The Shanghai “lady” (not to be confused with Orson Welles’ Lady from Shanghai!) is magnificently portrayed by Austrian actress Christl Mardayn, whose wonderful French means she is not dubbed, even when singing in her role as the “star” of Shanghai. Kay Murphy works at one of the cabaret clubs, the Olympic, where the “goddesses” are simply poor exiled White Russian girls, exploited by a former convict, Big Bill, whose brazen smacking of backsides would be unthinkable today. Worse still, the attics of this sleazy joint are home to the most sordid of plots as well as summary executions. 
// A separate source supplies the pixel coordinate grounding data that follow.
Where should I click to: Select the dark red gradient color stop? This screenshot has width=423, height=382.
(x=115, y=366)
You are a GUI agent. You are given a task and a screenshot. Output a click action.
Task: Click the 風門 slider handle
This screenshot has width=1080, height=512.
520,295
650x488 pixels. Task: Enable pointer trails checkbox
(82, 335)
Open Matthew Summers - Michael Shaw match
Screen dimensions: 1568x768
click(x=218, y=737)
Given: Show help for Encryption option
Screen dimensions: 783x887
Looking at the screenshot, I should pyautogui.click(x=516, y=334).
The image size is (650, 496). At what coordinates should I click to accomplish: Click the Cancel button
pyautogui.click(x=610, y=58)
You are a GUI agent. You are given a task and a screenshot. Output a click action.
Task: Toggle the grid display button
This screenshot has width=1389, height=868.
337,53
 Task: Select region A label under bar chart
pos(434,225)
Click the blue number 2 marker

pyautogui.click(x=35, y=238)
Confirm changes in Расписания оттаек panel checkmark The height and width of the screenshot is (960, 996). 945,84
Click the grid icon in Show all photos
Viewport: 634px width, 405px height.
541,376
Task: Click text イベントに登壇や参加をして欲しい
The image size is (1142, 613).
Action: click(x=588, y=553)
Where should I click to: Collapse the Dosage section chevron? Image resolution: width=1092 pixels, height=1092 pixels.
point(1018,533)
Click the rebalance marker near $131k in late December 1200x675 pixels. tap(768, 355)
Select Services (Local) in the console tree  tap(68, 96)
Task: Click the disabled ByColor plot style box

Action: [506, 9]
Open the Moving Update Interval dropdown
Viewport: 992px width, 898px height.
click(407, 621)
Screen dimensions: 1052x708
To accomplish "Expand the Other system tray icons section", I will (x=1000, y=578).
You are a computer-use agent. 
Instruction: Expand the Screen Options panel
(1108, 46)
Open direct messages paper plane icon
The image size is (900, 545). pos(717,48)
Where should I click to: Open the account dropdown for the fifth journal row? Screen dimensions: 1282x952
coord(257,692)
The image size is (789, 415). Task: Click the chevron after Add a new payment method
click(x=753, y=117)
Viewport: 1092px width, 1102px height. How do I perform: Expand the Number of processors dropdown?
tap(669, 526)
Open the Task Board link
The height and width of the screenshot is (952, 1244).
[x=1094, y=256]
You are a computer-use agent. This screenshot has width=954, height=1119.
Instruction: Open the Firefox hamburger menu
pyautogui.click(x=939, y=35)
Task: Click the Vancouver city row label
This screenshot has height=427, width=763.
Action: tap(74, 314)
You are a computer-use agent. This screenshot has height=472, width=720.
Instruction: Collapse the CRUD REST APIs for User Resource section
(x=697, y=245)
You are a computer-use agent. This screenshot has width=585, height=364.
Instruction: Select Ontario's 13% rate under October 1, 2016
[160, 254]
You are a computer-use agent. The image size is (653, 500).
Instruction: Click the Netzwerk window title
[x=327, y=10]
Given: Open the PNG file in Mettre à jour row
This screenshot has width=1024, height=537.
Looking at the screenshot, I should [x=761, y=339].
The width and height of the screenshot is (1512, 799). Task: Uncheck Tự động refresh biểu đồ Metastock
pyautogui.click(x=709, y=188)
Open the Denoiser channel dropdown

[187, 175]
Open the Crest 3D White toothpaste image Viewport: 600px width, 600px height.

It is also the notorious meeting place for members of the “Black Dragon”, who seek to eliminate Cheng, a popular and increasingly powerful activist. In a scene using genuine local extras rather than pseudo-Chinese in make-up (one of the first films to do so), Cheng inflames the crowd with his fiery speeches attacking Western imperialists as much as Chinese warlords, including the Black Dragon. The Black Dragon members quickly make their feelings clear, symbolically cutting the head from a freshly bloomed rose, determined to behave like beasts and cause harm. For as they declare: “If peace is humankind’s victory over war, war is the beast’s victory over humankind. For humankind is a beast...”.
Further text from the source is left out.